• [Goal]
Please format the records from the line with "You are a GUI" through the end of the records as a numbered list, omitting blank lines and leaving out the pictures.

• [Data listing]
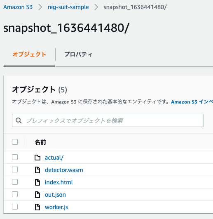213x219 pixels.
Task: Mark the index.html checkbox
Action: pos(15,182)
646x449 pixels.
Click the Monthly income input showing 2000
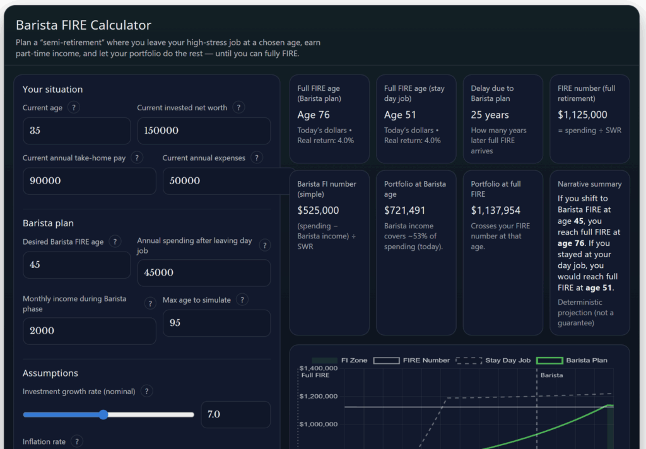[x=89, y=330]
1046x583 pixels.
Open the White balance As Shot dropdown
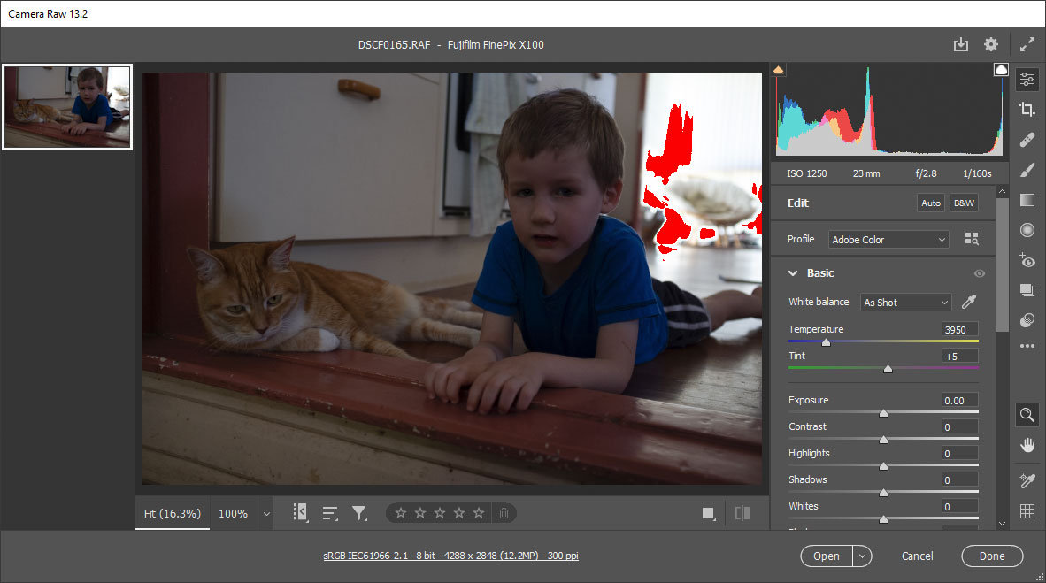(x=905, y=303)
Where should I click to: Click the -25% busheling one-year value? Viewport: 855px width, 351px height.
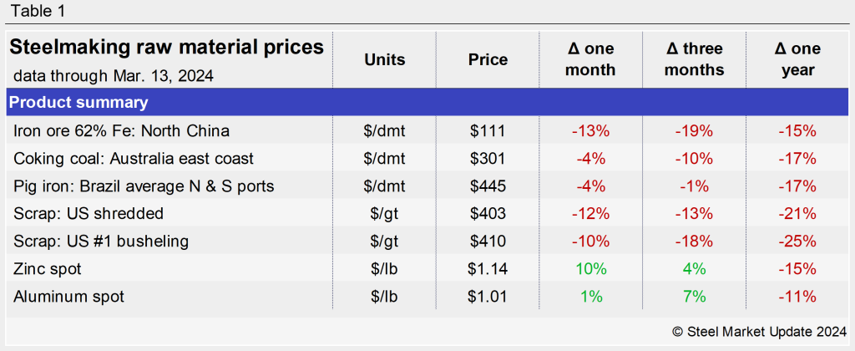tap(797, 242)
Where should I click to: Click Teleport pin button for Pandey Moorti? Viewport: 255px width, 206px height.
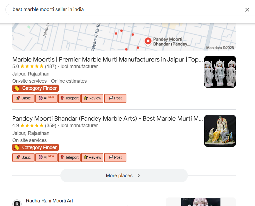69,157
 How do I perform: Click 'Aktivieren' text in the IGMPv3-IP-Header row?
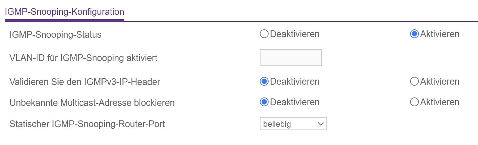tap(440, 82)
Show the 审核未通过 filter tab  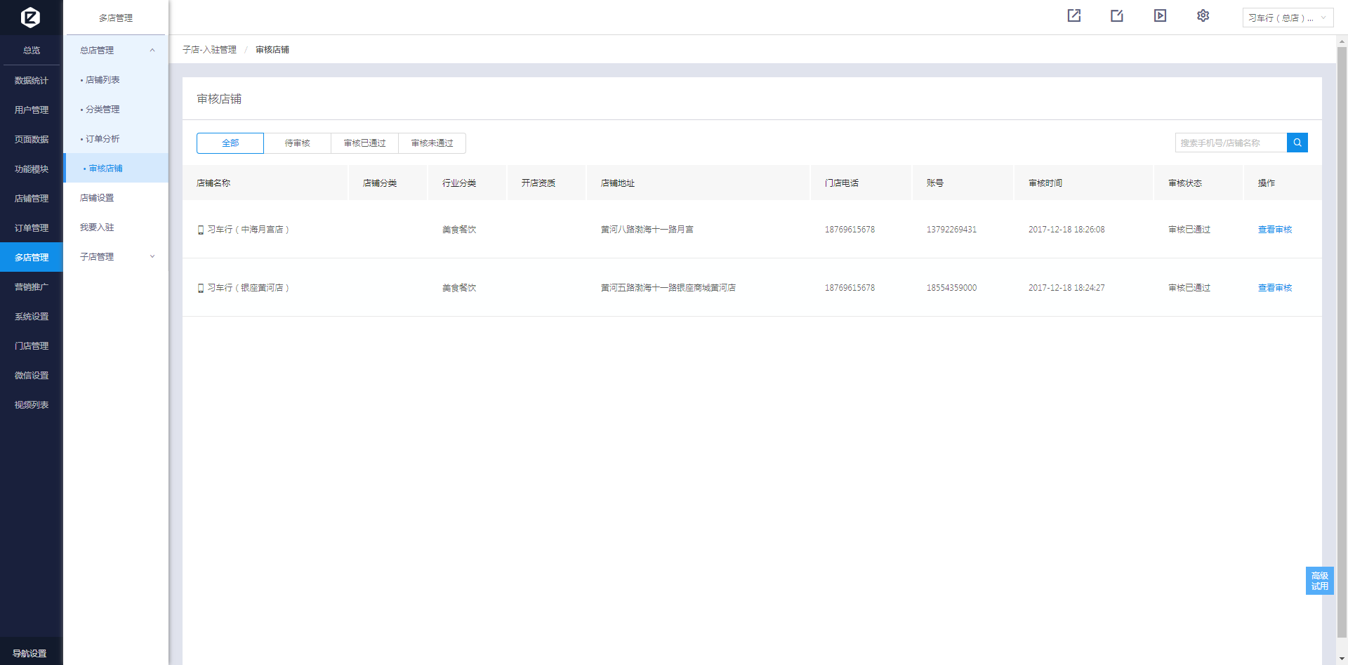point(432,143)
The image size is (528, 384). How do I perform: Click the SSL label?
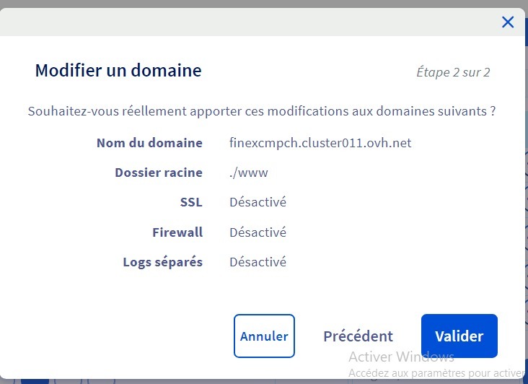(191, 202)
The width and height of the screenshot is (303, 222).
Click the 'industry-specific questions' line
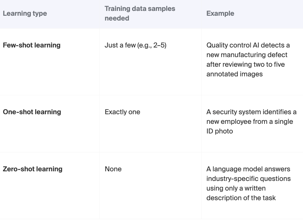pos(248,179)
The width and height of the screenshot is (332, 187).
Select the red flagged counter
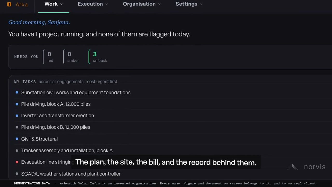click(x=50, y=57)
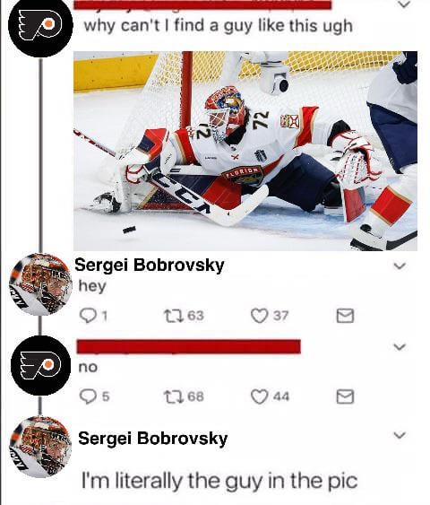430x505 pixels.
Task: Reply to the "no" tweet with 5 replies
Action: (88, 396)
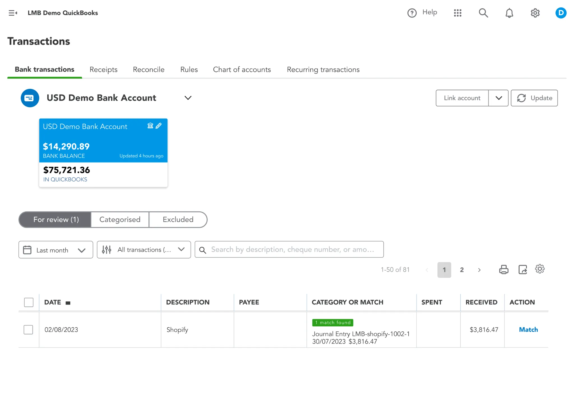The image size is (574, 397).
Task: Switch to the Reconcile tab
Action: click(x=149, y=70)
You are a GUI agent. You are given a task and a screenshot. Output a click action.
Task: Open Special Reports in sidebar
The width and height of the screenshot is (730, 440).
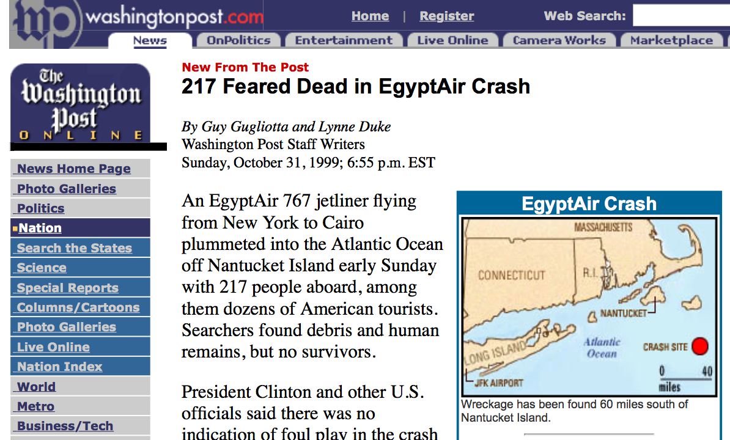[67, 287]
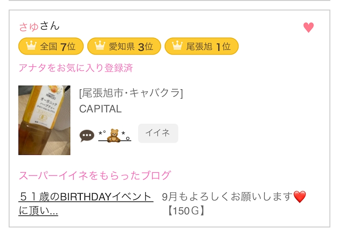
Task: Select the 7位 national ranking text
Action: [68, 47]
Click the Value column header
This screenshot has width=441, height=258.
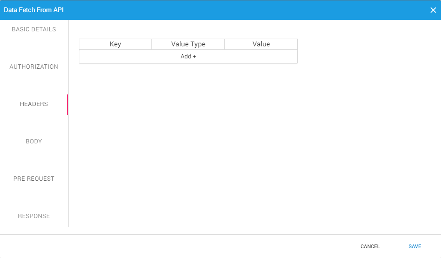point(261,44)
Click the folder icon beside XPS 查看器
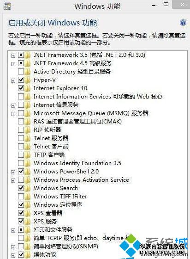The image size is (190, 259). [x=28, y=213]
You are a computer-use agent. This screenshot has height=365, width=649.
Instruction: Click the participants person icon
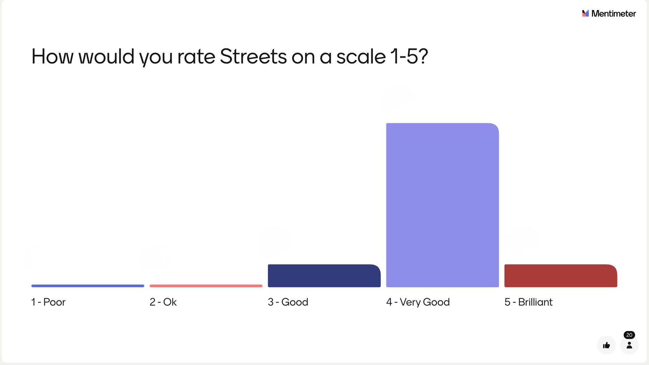[629, 345]
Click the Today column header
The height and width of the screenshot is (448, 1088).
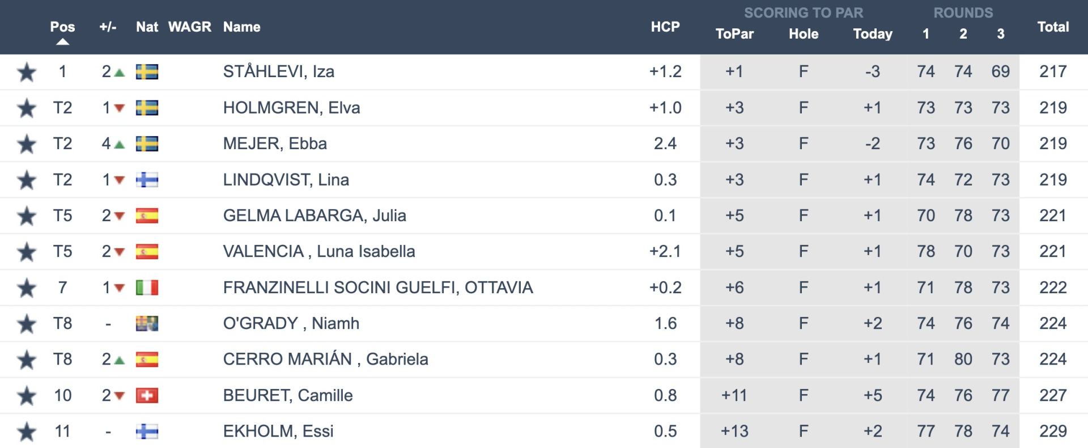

• [Final result]
1. You are a GUI agent. You are given a task and a screenshot. Output a click action.
2. Task: Open Special Reports in sidebar
3. The width and height of the screenshot is (730, 440).
4. [67, 287]
5. Task: Select the 7位 national ranking text
6. Action: [68, 47]
7. Click the Value column header
8. This screenshot has width=441, height=258.
9. point(261,44)
10. Click the folder icon beside XPS 查看器
11. The image size is (190, 259). [x=28, y=213]
12. You are a computer-use agent. This screenshot has height=365, width=649.
13. Instruction: Click the participants person icon
14. [629, 345]
15. Click the Today column header
16. The height and width of the screenshot is (448, 1088).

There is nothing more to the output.